Abstract

This study aimed to investigate the effects of procedural optimization on the clinical outcomes of using the drug-coated balloon (DCB) in the treatment of coronary artery disease. Procedural optimization is considered an essential step in DCB treatment. Data of consecutive patients who underwent DCB treatment at the Seoul National University Hospital were collected. The primary outcome was target lesion failure (TLF) at 2 years. Among 259 patients (309 lesions), TLF was observed in 31 (12.0%) patients.

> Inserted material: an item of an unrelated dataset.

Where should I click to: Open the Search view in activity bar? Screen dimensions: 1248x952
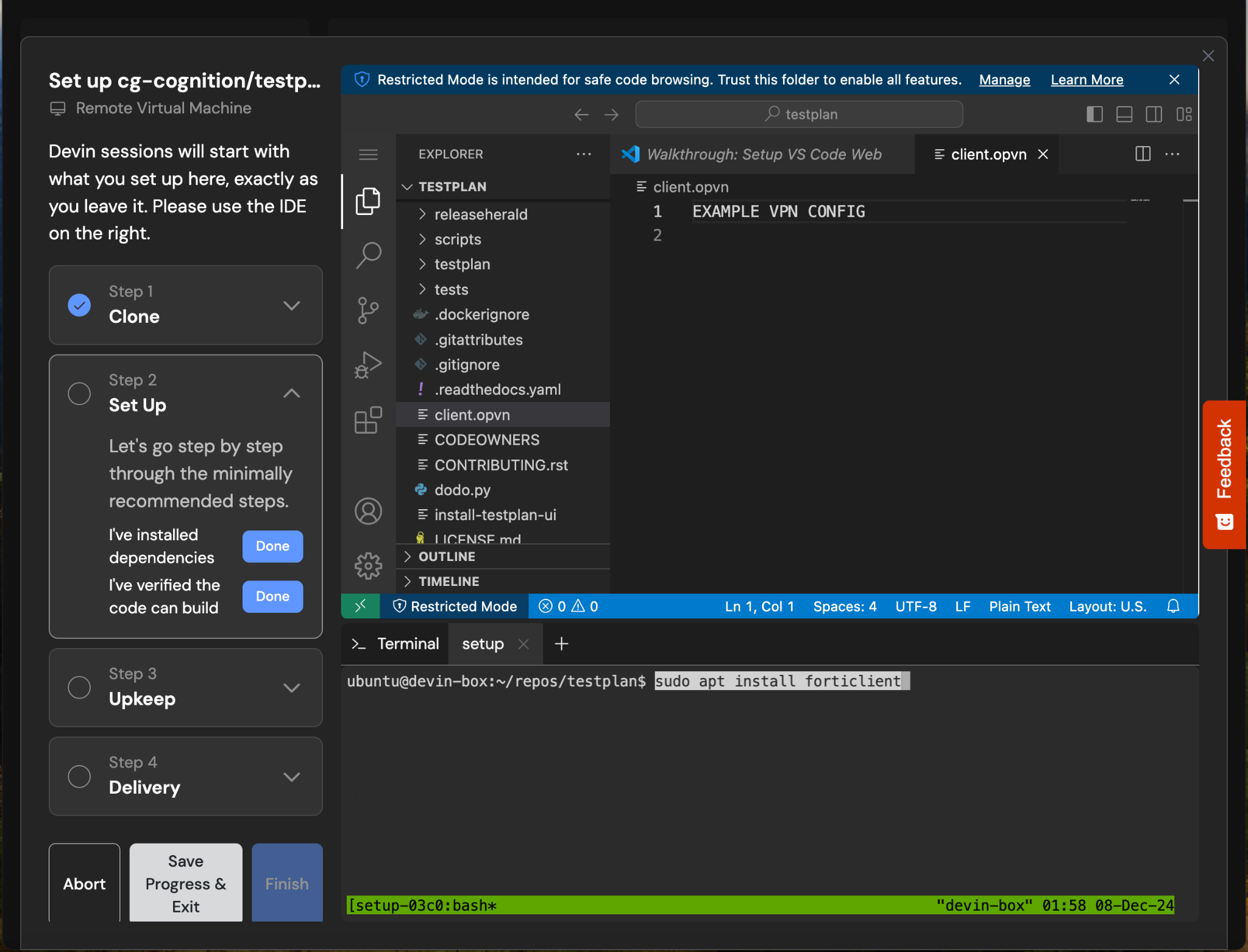click(368, 255)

The following were modifiable procedural factors: residual percent diameter stenosis (%DS) after lesion preparation; DCB-to-vessel/stent ratio; time-delay to inflation; and total DCB inflation time. The best cutoff values for these parameters were 20%, 0.95, 25, and 60 s, respectively. The patients were classified based on the number of procedural factors that satisfied adequate criteria. TLF was observed in 7.3% in the fully optimized group, 9.1% in the partially optimized group, and 34.1% in the nonoptimized group over 2 years (p < .001). The adequacy of the four factors for DCB optimization was an independent predictor of TLF (adjusted hazards ratio for each unmet criteria for optimization, 2.05, 95% confidence interval 1.74-2.36, p < .001). The optimization of the four procedural factors could reduce TLF following DCB treatment.